Central Nervous System; More Info
The largest part of the circulatory system is the central nervous system. This portion is composed of the brain and spinal cord. The brain is divided into two main sections: the prosencephalon and the brain stem.
Moving forward with this idea…
The prosencephalon is the main portion of the brain, responsible for maintaining body temperature, reproduction, sleeping, eating and emotional displays. In humans and other advanced animals, it’s also the portion of brain that is responsible for higher cognitive functions.
The brain stem is responsible for passing information from the prosencephalon to the spinal cord and the balance of the body. It also controls motor function, sensations such as pain and temperature and regulates the respiratory and cardiac systems. This is protected under the skull as well as a number of membranes, together with the brain.

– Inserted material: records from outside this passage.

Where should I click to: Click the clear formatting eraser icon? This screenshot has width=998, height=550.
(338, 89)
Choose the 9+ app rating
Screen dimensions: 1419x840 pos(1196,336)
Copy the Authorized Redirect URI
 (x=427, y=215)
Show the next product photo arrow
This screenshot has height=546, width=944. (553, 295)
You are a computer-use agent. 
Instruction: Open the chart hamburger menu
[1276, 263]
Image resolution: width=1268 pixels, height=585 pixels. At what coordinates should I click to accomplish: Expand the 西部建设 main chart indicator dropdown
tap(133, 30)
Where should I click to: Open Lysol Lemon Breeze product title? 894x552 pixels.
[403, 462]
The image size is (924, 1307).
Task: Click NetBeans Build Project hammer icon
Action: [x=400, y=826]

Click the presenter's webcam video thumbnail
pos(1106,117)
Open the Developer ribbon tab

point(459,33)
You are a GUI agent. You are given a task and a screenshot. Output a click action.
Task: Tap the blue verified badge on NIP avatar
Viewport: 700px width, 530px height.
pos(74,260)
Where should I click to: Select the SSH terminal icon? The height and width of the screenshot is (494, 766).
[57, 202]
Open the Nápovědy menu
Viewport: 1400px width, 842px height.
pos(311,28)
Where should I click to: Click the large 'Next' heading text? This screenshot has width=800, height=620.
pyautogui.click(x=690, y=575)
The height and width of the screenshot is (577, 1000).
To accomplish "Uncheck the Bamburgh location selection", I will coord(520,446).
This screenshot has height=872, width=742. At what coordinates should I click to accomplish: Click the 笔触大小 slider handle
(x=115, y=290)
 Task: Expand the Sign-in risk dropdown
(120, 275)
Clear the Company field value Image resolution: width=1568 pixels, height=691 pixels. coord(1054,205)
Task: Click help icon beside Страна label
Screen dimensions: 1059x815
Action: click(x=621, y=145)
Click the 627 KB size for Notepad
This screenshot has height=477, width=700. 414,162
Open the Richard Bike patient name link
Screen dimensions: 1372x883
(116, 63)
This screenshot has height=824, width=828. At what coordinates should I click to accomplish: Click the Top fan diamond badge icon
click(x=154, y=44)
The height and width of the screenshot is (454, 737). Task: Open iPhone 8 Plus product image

The brain stem performs different functions like sensing the vibrations, recognizing fine touch, pain, crude touch, itch, etc. This part of the brain is likewise associated with effective functioning of the respiratory and cardiac systems.
The spinal cord is a package of nerve tissues that runs along the spine of vertebrates. It is protected by a number of bones that form a long column. Its primary job is to serve as a relay center for neurological signals, however it is capable of a range of autonomic responses such as reflexes.
The spinal cord is made up of a thick bundle of nerves that connect the brain for the remainder of the body. The vertebrae, small bones, protect the spinal cord from injury and damage. Four types of nerves help to monitor the body. Autonomic nerves link the brain and spinal cord to organs like the heart and intestines. Cranial nerves connect the mouth, ears, eyes and nose to the brain. Peripheral nerves link the spinal cord with the arms and legs. Central nerves connect structures within the spinal cord and brain.
Nerve cells are the basic functioning component in the nervous system. Every part of the system, whether peripheral or central, is comprised of neurons that collect and distribute information to make the body function. Different types of nerve cells exist that meet the light, sound, touch and other stimuli.
The basic structure of a neuron helps it to carry out its function. Signals propagated by chemical ions distribute an electrical charge that proceeds from neuron to neuron, passing information. The nucleus is surrounded by the dendrite. This receives signals from other neurons or cells. This electrical charge is then transferred through the cell body called the soma and onto the axon. The axon is long thin part of the neuron covered by myelin sheath. This information then reaches the axon terminal and again transfers the electrical charge to another cell.